When the string "agent" is part of a line below, that line should be copied.

Saved data entries
* * * * *

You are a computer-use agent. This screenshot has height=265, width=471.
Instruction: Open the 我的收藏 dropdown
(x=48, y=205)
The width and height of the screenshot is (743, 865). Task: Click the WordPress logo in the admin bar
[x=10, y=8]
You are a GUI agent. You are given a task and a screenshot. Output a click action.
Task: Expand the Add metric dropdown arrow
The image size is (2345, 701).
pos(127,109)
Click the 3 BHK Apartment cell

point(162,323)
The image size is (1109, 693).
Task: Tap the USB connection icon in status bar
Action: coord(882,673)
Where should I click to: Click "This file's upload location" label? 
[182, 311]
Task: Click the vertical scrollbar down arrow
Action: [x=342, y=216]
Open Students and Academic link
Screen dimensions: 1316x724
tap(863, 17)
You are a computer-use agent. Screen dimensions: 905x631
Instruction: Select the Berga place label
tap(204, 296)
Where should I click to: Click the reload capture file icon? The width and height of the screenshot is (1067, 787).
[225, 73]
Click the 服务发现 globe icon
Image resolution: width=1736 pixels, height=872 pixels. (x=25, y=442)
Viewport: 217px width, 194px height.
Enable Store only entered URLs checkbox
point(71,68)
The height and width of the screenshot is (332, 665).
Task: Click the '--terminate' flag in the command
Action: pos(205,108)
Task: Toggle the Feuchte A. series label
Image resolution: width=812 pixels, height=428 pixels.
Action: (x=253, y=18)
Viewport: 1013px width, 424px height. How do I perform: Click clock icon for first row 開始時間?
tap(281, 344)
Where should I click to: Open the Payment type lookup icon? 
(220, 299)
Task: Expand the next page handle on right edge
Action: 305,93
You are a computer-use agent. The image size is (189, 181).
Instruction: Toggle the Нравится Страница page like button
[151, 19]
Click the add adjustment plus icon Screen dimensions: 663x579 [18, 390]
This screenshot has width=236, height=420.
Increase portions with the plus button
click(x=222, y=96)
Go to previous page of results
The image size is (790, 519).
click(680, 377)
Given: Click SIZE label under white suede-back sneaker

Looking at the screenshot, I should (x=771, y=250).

* * * * *

◆ **THE COMPLETED TASK**:
You are a computer-use agent. This screenshot has height=265, width=471.
You are a GUI agent. You are given a task and a screenshot. Output a click action.
You are a computer-use agent. Screen dimensions: 905x631
You are a computer-use agent. The image size is (189, 181).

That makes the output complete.